START Data extract
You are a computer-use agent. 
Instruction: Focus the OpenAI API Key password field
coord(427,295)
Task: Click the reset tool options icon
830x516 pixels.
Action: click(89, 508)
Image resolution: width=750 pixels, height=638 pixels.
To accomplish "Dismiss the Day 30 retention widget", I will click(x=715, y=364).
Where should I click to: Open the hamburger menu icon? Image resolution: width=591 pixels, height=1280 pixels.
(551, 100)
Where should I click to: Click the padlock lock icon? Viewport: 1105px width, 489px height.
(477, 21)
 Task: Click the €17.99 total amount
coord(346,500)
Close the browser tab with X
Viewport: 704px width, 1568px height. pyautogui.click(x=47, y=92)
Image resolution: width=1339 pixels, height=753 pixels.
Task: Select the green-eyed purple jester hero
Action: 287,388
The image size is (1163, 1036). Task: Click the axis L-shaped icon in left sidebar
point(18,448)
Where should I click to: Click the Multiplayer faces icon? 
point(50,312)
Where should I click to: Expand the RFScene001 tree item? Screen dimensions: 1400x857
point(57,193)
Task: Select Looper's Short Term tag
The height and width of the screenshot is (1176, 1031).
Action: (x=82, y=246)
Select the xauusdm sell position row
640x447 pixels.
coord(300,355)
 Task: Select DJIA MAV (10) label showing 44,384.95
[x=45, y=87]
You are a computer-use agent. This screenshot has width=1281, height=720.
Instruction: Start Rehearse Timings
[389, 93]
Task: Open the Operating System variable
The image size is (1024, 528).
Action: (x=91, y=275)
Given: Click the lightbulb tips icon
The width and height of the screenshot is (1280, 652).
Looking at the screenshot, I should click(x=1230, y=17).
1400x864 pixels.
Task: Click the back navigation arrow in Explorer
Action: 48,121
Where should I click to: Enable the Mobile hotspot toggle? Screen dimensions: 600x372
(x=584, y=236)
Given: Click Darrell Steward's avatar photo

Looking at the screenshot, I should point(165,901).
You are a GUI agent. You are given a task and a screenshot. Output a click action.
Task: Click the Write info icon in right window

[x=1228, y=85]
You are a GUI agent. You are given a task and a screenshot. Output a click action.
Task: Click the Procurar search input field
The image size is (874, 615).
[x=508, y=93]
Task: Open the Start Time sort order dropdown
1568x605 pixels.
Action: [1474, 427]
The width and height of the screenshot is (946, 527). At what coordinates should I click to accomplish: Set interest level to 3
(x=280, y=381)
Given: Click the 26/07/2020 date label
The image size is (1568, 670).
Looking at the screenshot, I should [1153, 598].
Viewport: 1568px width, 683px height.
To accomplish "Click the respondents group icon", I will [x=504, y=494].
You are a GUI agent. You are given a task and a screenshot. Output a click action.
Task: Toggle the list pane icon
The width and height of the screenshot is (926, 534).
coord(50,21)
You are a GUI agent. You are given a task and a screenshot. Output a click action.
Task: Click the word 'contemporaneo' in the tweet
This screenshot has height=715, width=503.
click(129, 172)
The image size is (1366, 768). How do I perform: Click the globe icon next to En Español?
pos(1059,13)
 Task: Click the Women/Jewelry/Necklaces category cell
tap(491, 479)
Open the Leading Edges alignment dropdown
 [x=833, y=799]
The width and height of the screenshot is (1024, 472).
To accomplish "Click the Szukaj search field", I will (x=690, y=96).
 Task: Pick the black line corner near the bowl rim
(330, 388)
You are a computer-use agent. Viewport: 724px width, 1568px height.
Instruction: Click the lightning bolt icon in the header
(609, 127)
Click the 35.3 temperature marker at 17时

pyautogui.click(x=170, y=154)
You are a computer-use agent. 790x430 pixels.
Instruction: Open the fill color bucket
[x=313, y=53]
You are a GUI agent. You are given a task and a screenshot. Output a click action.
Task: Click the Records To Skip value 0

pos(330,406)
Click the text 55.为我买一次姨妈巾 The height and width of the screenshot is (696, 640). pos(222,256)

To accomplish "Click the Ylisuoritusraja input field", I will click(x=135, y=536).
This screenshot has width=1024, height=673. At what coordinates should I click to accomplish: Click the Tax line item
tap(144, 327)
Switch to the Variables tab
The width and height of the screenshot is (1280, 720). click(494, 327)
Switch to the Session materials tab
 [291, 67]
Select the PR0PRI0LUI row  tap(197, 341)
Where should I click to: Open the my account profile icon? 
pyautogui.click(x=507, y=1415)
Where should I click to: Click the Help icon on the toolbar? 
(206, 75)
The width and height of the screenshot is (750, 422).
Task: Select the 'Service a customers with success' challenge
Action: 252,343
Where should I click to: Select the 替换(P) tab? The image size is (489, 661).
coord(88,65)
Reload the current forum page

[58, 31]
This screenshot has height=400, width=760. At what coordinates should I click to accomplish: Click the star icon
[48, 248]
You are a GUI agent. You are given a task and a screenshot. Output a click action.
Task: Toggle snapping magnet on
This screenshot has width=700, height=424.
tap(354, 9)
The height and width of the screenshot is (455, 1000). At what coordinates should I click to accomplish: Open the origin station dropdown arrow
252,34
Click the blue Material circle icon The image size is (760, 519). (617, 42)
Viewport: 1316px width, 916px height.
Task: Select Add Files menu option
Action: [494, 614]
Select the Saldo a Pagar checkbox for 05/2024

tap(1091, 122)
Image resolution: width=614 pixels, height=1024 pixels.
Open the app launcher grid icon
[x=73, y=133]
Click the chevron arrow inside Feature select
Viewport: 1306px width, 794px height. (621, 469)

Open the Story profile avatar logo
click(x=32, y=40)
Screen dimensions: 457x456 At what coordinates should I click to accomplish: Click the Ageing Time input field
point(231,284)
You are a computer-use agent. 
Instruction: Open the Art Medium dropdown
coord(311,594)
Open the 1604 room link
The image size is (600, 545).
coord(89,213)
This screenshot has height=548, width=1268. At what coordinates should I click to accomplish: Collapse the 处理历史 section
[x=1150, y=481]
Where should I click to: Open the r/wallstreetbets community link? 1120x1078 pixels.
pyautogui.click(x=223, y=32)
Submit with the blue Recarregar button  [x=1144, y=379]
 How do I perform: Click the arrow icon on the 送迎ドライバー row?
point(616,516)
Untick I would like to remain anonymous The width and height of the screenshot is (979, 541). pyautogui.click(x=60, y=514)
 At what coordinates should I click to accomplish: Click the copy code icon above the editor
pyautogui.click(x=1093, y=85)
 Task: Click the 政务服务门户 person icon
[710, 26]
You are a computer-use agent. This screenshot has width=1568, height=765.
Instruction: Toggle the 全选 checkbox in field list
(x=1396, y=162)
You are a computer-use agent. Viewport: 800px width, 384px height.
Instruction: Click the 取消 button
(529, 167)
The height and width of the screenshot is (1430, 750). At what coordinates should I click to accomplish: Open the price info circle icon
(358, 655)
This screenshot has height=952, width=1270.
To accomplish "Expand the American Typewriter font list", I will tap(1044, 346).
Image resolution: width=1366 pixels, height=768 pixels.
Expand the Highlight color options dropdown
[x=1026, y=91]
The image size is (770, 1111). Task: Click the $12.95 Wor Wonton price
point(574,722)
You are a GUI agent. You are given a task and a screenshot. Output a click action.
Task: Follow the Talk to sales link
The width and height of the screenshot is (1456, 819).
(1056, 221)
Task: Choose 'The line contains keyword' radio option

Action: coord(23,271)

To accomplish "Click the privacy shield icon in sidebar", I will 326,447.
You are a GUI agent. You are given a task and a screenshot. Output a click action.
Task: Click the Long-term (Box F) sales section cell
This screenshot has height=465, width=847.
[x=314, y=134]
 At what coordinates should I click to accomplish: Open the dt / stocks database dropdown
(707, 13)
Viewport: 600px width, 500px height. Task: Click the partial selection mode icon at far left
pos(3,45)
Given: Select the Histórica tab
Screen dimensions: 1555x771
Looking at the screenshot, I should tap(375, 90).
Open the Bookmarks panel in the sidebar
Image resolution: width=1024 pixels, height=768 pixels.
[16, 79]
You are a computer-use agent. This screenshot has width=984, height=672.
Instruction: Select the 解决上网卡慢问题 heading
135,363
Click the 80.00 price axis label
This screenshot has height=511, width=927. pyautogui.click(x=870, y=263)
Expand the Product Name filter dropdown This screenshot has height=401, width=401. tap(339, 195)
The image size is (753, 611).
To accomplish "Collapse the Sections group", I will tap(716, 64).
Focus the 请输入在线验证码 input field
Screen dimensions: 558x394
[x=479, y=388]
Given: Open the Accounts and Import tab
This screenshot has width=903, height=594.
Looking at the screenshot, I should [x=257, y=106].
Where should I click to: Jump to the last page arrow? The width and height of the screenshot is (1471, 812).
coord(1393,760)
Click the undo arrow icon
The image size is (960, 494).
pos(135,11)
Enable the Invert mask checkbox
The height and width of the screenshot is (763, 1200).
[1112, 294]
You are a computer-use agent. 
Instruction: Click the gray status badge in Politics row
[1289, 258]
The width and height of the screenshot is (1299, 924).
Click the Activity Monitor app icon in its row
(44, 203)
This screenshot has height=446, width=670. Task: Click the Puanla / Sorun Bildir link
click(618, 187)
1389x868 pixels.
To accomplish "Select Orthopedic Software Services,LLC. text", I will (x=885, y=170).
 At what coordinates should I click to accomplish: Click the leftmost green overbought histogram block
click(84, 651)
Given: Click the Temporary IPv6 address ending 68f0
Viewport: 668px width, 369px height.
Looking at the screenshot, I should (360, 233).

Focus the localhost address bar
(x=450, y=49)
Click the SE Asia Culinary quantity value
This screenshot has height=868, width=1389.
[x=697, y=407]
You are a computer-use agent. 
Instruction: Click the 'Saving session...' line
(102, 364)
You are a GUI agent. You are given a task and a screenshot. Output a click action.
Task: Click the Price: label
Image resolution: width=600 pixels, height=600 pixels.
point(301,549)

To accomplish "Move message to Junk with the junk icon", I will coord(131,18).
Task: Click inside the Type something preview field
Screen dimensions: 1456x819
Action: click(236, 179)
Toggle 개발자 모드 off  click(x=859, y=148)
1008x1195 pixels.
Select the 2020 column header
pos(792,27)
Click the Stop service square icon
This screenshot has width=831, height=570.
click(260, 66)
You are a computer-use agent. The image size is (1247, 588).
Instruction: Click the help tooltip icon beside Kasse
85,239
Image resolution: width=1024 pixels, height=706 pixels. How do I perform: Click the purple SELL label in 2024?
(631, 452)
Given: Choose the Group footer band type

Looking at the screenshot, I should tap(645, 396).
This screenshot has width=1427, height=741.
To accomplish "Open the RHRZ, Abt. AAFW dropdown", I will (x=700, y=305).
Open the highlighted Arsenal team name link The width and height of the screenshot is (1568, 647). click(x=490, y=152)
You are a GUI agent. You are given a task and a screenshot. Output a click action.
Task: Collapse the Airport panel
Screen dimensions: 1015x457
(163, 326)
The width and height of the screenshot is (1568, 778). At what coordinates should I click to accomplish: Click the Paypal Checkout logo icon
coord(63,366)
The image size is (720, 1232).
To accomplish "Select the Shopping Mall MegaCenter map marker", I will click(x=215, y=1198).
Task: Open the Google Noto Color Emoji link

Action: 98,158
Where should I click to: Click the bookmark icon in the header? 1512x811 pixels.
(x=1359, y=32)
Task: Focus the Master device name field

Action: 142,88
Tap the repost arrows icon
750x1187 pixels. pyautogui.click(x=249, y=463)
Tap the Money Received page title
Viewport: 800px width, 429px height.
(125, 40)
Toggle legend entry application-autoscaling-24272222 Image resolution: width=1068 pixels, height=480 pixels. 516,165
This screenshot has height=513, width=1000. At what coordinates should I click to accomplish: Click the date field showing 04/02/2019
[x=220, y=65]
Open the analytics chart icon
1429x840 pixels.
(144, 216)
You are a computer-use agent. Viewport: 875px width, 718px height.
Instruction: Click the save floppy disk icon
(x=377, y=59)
END Data extract
## Your objective
Copy word for word the stretch of entries above from the line that has "Expand the Highlight color options dropdown" through the line that has "The image size is (753, 611).", both ends included, and nothing outside it.

## Output for this exercise
Expand the Highlight color options dropdown
[x=1026, y=91]
The image size is (770, 1111). Task: Click the $12.95 Wor Wonton price
point(574,722)
You are a GUI agent. You are given a task and a screenshot. Output a click action.
Task: Follow the Talk to sales link
The width and height of the screenshot is (1456, 819).
(1056, 221)
Task: Choose 'The line contains keyword' radio option

Action: coord(23,271)

To accomplish "Click the privacy shield icon in sidebar", I will 326,447.
You are a GUI agent. You are given a task and a screenshot. Output a click action.
Task: Click the Long-term (Box F) sales section cell
This screenshot has height=465, width=847.
[x=314, y=134]
 At what coordinates should I click to accomplish: Open the dt / stocks database dropdown
(707, 13)
Viewport: 600px width, 500px height. Task: Click the partial selection mode icon at far left
pos(3,45)
Given: Select the Histórica tab
Screen dimensions: 1555x771
Looking at the screenshot, I should tap(375, 90).
Open the Bookmarks panel in the sidebar
Image resolution: width=1024 pixels, height=768 pixels.
[16, 79]
You are a computer-use agent. This screenshot has width=984, height=672.
Instruction: Select the 解决上网卡慢问题 heading
135,363
Click the 80.00 price axis label
This screenshot has height=511, width=927. pyautogui.click(x=870, y=263)
Expand the Product Name filter dropdown This screenshot has height=401, width=401. tap(339, 195)
The image size is (753, 611).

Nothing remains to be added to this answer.